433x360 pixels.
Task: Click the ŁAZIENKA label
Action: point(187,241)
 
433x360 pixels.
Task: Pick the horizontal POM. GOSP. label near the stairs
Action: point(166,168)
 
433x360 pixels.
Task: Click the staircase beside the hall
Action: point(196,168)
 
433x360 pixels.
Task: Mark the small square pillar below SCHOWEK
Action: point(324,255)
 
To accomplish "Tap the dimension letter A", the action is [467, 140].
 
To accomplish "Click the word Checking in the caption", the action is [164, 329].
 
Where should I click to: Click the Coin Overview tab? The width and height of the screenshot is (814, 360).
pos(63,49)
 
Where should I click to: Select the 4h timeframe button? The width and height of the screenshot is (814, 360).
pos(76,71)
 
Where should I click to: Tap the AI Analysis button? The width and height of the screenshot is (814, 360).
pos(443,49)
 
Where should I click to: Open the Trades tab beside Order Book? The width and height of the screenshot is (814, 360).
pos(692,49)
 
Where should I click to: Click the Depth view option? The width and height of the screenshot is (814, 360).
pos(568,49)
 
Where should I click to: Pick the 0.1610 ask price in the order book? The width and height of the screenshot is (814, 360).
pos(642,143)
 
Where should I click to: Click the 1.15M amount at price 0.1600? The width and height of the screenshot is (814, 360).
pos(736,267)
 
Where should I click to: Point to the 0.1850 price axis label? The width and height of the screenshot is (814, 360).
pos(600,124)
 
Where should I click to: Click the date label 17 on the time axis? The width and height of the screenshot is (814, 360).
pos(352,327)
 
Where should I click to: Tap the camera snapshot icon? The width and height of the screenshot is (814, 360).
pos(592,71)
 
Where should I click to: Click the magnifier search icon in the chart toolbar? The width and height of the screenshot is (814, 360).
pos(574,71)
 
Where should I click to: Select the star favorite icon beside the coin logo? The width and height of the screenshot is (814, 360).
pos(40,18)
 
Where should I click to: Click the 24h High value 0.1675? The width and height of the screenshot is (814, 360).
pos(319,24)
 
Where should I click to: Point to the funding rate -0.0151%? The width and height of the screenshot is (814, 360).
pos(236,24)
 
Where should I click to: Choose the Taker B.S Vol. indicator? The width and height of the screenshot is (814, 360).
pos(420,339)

__________

:: Task to complete ::
Rewrite the records from the first line through the line containing "pos(568,49)", inclusive, replacing "label" with "marker" and leaving everything else unchanged.

:: Result of this exercise ::
433x360 pixels.
Task: Click the ŁAZIENKA marker
Action: point(187,241)
 
433x360 pixels.
Task: Pick the horizontal POM. GOSP. marker near the stairs
Action: point(166,168)
 
433x360 pixels.
Task: Click the staircase beside the hall
Action: point(196,168)
 
433x360 pixels.
Task: Mark the small square pillar below SCHOWEK
Action: point(324,255)
 
To accomplish "Tap the dimension letter A", the action is [467, 140].
 
To accomplish "Click the word Checking in the caption", the action is [164, 329].
 
Where should I click to: Click the Coin Overview tab? The width and height of the screenshot is (814, 360).
pos(63,49)
 
Where should I click to: Select the 4h timeframe button? The width and height of the screenshot is (814, 360).
pos(76,71)
 
Where should I click to: Tap the AI Analysis button? The width and height of the screenshot is (814, 360).
pos(443,49)
 
Where should I click to: Open the Trades tab beside Order Book? The width and height of the screenshot is (814, 360).
pos(692,49)
 
Where should I click to: Click the Depth view option? The width and height of the screenshot is (814, 360).
pos(568,49)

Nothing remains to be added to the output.